Szeliniak korzeniowiec (Hylobius transversovittatus)
A na koniec kilka słów o szeliniaku korzeniowcu, który trzeba przyznać, jest bardzo ciekawym przedstawicielem swojego rodzaju, choć większość osób pewnie o nim w ogóle nie słyszało. Nie dziwie się zresztą. W przeciwieństwie do reszty szeliniaków, ten konkretny gatunek trzyma się z dala od drzew i jest związany właściwie tylko z krwawnicą pospolitą (Lythrum salicaria), czyli wilgociolubną rośliną o pięknych, różowych kwiatach. Można ją spotkać m.in. w pobliżu brzegów wód, na wilgotnych łąkach, moczarach czy w przydrożnych rowach, ale jest także uprawiana w ogrodach.
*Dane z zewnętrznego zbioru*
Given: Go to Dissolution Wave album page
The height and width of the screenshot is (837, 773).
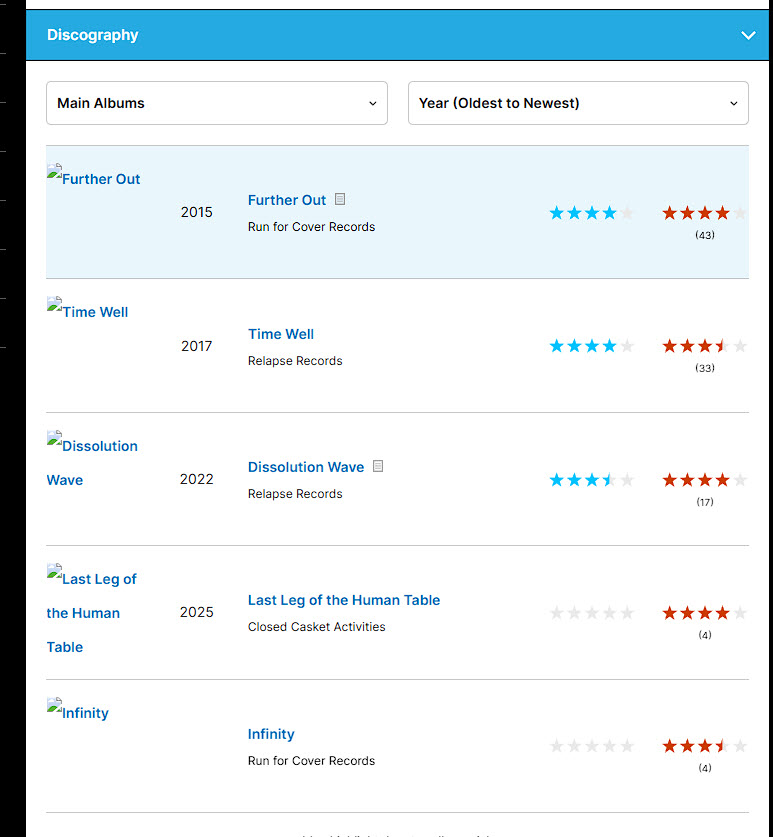Looking at the screenshot, I should (306, 467).
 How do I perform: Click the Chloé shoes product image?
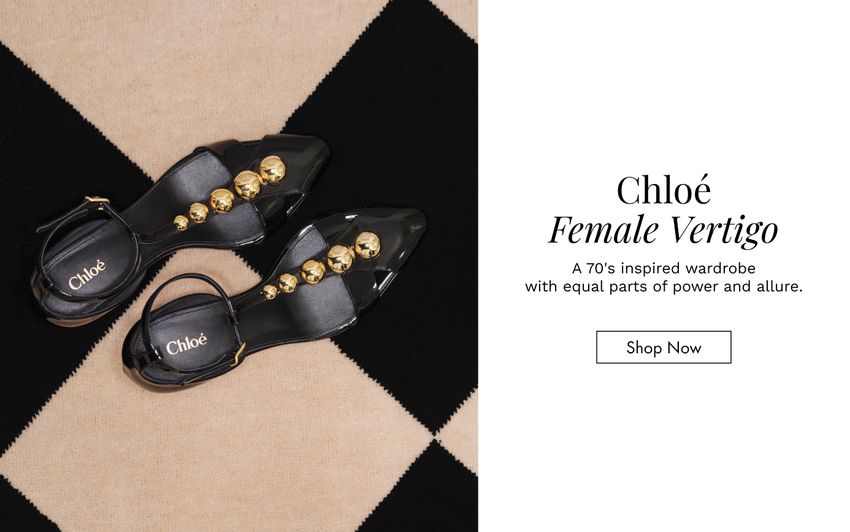[x=239, y=266]
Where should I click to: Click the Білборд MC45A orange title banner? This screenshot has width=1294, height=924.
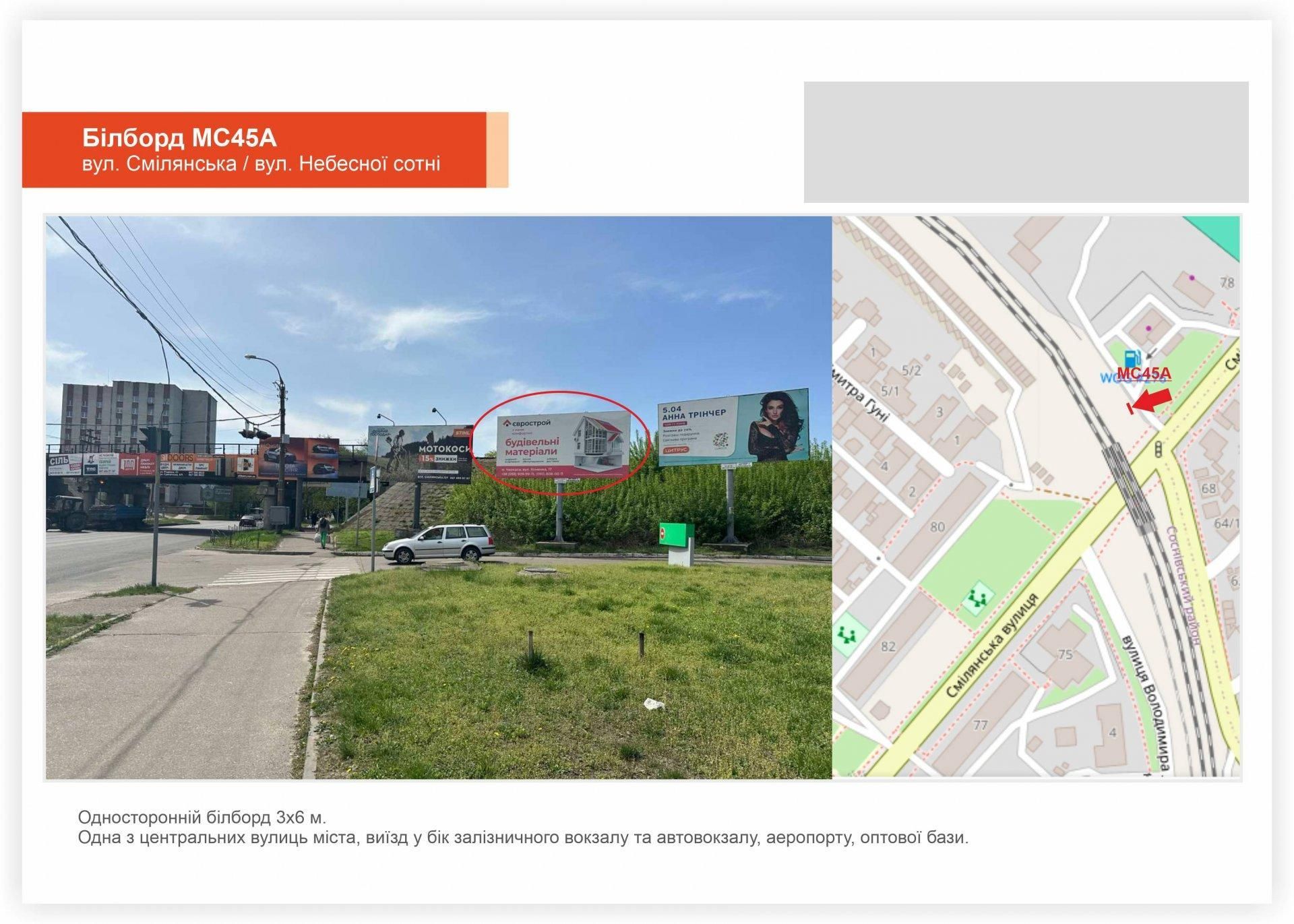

Tam, gdzie rośnie krwawnica, jest obecny także szeliniak korzeniowiec, którego larwy żerują w zdrewniałych korzeniach tej rośliny, natomiast dorosłe wolą obgryzać jej liście. Szeliniak korzeniowiec jest obecny w całym kraju i w odpowiednich siedliskach jest nawet dość liczny. Mimo to, z tego co sam zaobserwowałem, prowadzi bardziej skryty tryb życia niż inne szeliniaki i z tego powodu widuje się go rzadziej. Ja sam, póki co natknąłem się na niego tylko kilka razy.
Jeśli chodzi o wygląd szeliniaka korzeniowca, to ten również różni się od innych szeliniaków. Jego ubarwienie jest bowiem brązowo-czerwone. Jest też stosunkowo mały, ponieważ osiąga od 0,7 do 1,1 cm. W wyglądu dużo bardziej przypomina jakiegoś smolika (Pissodes spp.) a nie szeliniaka, ale można go od niego odróżnić po wzorze na jego pokrywach.